* **Consegna**
Trasforma in un elenco numerato le righe del materiale, dalla riga che contiene "Task: Open the File menu" fino alla fine del materiale, tralasciando le righe vuote. Lascia fuori le immagini dalla risposta.

* **Righe in ingresso**
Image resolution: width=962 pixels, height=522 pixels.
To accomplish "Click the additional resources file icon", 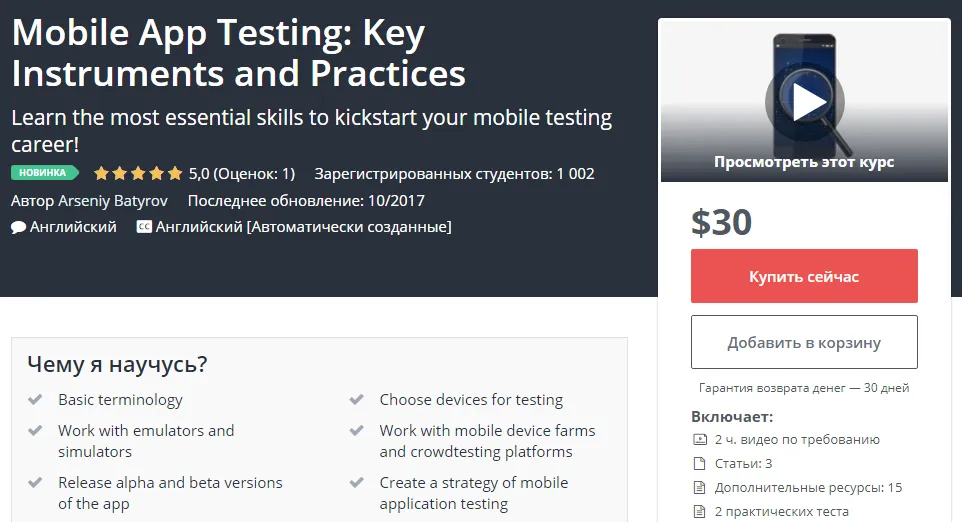I will coord(699,488).
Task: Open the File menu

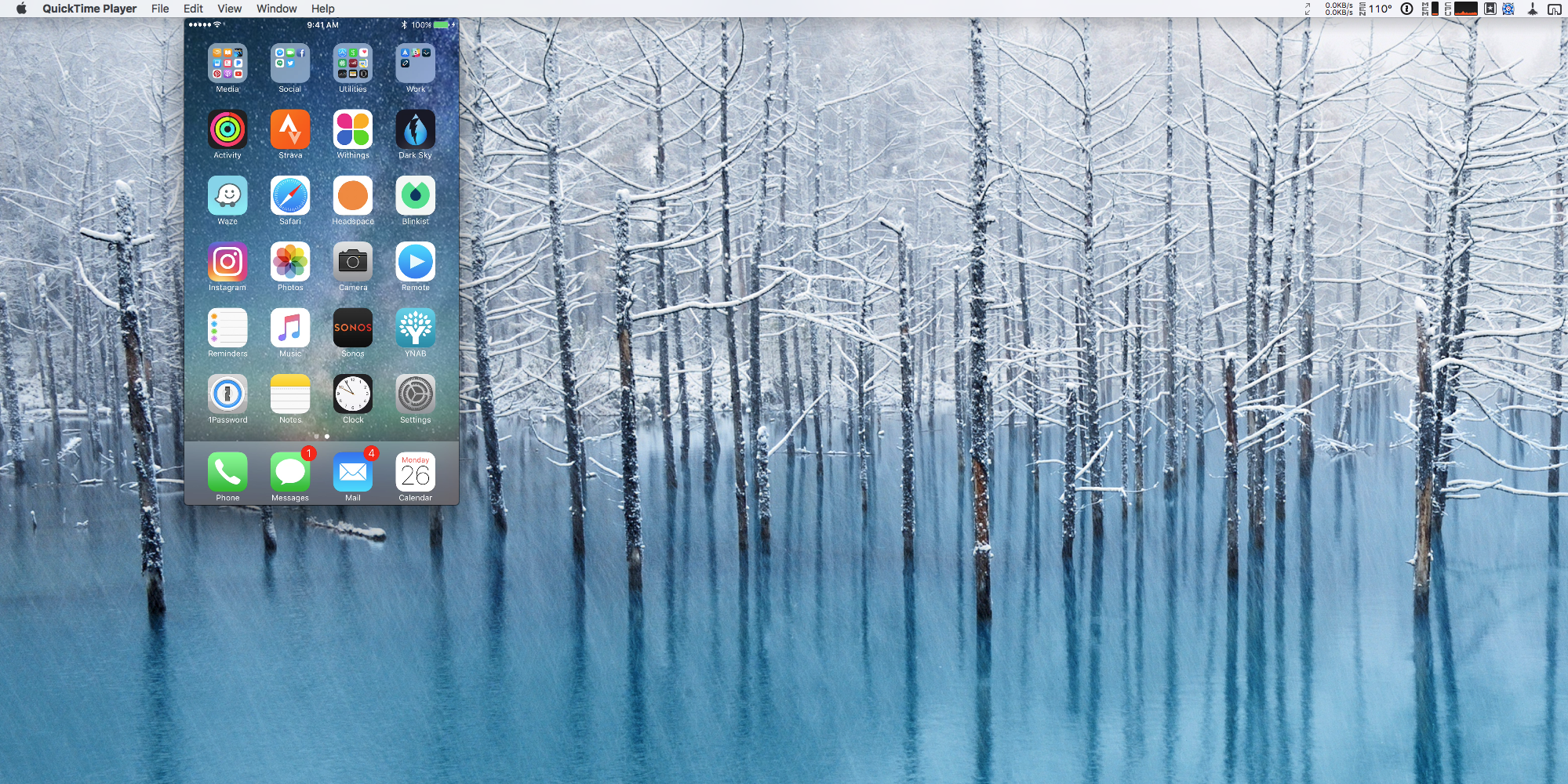Action: [x=160, y=9]
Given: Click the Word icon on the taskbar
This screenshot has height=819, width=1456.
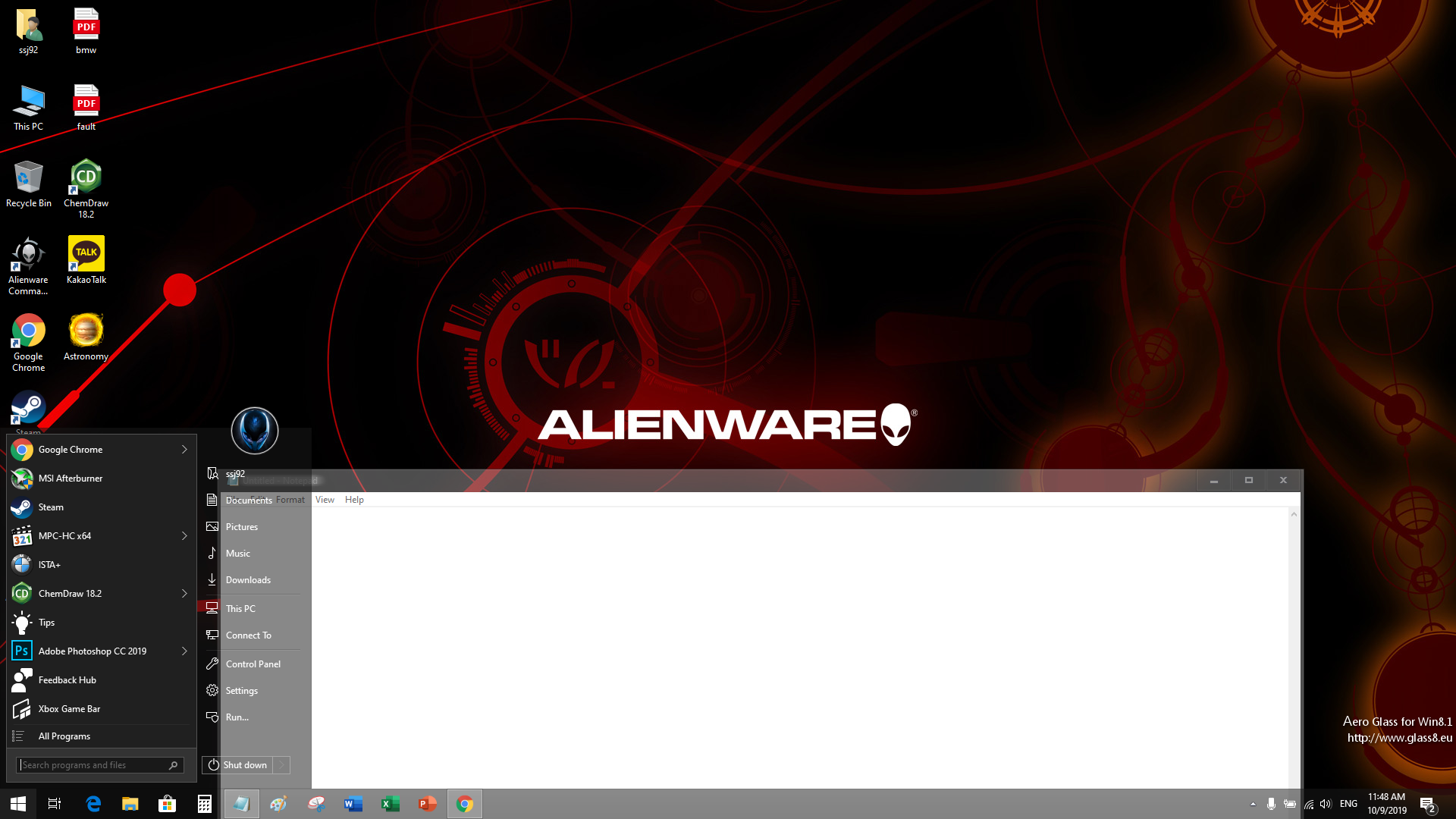Looking at the screenshot, I should tap(353, 804).
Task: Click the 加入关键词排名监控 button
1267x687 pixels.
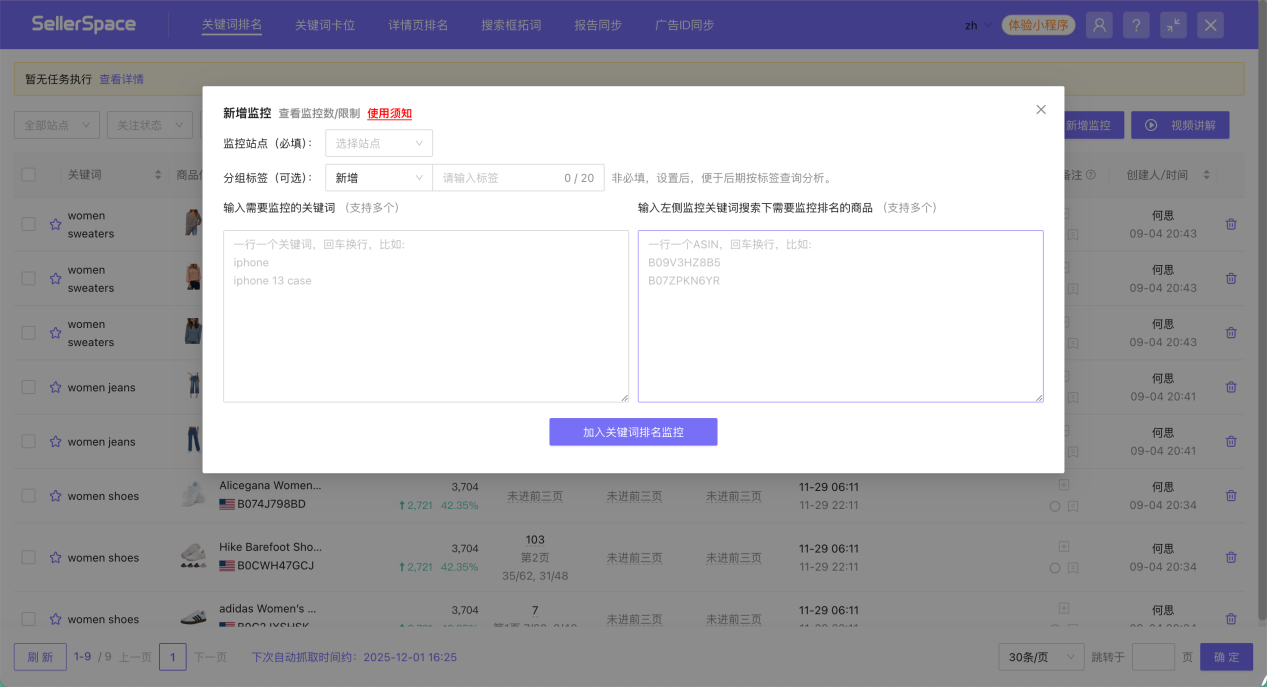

* **Risposta**
1. Task: Open the File menu
2. Action: [x=160, y=9]
3. Given: Click the Word icon on the taskbar
4. This screenshot has height=819, width=1456.
5. Looking at the screenshot, I should tap(353, 804).
6. Task: Click the 加入关键词排名监控 button
7. 1267x687 pixels.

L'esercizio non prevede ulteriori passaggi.